HR monitors won't help. CPET studies of ME/CFS patients indicate that our aerobic systems are "broken" and that we should avoid going over our aerobic thresholds, but GET is based explicitly on going over your aerobic threshold. The assumption behind the GET (and CBT) model is that CFS consists entirely of deconditioning and that if patients overcome their "false illness beliefs", gradually increase their activity, and push through any resulting symptoms (which are assumed to be caused by the deconditioning), they'll recover.

Agree with @Sasha, @Purple.

Also, there is a subset of ME patients who have stunted heart rates (I believe this was shown in the CPET research) during exercise.

Imagine the damage to an ME patient forced to exercise (using a HR monitor) to a standardized healthy person's target heart rate that they can never reach.

 

[Roy S]

I wish there were stories like this in the media.

One local doctor phoned me to ask for advice as he was sure that he had the disease he didn't believe in. He told me that he didn't dare let his colleagues know as they would treat him with the same contempt with which they regard their patients with ME. One further nugget was that he said ME patients were regarded with even more 'contempt' than people with mental illness.

 

[Old Bones]

Also, there is a subset of ME patients who have stunted heart rates (I believe this was shown in the CPET research) during exercise.

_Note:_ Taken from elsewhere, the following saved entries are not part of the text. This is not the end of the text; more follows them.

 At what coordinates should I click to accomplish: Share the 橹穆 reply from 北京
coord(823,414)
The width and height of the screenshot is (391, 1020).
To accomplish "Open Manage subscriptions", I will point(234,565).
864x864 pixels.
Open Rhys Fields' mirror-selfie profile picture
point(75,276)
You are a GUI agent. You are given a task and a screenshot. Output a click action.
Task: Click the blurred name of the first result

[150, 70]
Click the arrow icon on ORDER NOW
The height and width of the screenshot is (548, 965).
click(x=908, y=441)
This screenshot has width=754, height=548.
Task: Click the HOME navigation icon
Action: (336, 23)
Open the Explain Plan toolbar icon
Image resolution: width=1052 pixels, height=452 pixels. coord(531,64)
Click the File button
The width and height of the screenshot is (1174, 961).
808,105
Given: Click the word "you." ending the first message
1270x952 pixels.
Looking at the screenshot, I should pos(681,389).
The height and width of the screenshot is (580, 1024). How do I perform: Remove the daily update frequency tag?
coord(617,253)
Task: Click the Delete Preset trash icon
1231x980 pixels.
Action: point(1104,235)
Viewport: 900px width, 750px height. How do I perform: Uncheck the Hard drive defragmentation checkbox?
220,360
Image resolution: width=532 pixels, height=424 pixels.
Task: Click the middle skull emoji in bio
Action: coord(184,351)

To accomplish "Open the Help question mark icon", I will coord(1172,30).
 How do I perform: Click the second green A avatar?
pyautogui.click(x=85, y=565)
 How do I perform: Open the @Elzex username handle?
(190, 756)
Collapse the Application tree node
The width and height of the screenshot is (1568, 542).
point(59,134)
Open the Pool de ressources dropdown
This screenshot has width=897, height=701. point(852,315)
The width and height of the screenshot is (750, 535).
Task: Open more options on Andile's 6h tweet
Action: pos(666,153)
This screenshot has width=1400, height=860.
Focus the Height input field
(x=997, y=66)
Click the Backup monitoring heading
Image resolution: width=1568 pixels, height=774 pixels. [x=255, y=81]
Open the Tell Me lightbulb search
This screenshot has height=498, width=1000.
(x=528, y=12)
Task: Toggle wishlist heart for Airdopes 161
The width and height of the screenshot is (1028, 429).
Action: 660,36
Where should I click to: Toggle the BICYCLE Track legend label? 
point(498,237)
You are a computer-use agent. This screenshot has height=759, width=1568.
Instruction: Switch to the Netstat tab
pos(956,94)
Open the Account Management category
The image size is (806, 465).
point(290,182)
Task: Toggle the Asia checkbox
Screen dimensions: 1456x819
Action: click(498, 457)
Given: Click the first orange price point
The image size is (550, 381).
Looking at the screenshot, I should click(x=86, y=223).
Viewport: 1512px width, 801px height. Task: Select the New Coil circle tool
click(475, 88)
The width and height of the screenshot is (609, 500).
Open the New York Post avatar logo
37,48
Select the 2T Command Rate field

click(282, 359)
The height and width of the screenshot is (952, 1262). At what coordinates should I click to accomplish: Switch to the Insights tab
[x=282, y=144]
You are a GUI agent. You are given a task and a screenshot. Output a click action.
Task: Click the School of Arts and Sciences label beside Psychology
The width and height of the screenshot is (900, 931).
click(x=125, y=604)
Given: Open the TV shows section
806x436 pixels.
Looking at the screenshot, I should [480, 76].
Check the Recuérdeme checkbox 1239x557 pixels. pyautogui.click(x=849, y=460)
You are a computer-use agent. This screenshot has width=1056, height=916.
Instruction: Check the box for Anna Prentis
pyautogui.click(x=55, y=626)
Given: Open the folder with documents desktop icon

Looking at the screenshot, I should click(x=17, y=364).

Imagine the damage to an ME patient forced to exercise (using a HR monitor) to a standardized healthy person's target heart rate that they can never reach.

Although I have never heard the term "stunted" with respect to heart rate, this was my experience in the early years. Chest pains took me to a cardiologist, and when my heart rate didn't increase as expected during a treadmill test, the cardiologist monitoring my results from another room popped his head into the exam room and said something like this: "It appears you are an elite athlete with a vigorous exercise program that is obviously working very well for you. My advice is to keep doing what you are doing." If only he'd known that by evening, I couldn't drive without resting the weight of my arms in my lap. By the following morning, my arms were so fatigued, I had to rest three times while brushing my teeth. It took days to recover. These days, I have the opposite problem -- moderately-severe POTS.

 

[Sean]

All they have is a theoretical model without evidence, based on assumptions.

It's worse than that - they have a theoretical model that has been falsified by the CPET evidence.

It's even worse than that - their theoretical model has been falsified in no small part by the evidence generated in their own studies.

The PACE 2.5 year follow-up results, for example.